(Problem to work on) Each line from the one containing "How do I perform: Click" to the end of the entries below must be restated exactly, and no other line should appear.

(Stored data entries)
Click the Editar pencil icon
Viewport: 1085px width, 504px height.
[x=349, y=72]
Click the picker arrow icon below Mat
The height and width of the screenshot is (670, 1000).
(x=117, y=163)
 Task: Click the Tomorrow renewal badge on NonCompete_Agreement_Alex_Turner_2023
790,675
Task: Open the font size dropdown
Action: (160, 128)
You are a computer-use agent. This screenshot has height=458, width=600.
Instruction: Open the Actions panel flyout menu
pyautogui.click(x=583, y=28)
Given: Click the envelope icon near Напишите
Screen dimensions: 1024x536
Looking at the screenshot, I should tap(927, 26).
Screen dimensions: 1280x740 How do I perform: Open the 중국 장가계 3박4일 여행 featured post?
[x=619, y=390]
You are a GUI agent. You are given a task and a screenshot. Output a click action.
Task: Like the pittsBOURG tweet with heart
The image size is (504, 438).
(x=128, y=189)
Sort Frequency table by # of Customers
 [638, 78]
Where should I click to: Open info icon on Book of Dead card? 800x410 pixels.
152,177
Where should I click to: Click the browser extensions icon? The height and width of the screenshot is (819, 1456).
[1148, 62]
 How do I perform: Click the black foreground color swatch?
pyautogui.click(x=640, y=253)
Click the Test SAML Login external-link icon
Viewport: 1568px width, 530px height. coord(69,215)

(Solution for this task)
 How do I perform: Click the black foreground color swatch?
pyautogui.click(x=640, y=253)
Click the Test SAML Login external-link icon
Viewport: 1568px width, 530px height. coord(69,215)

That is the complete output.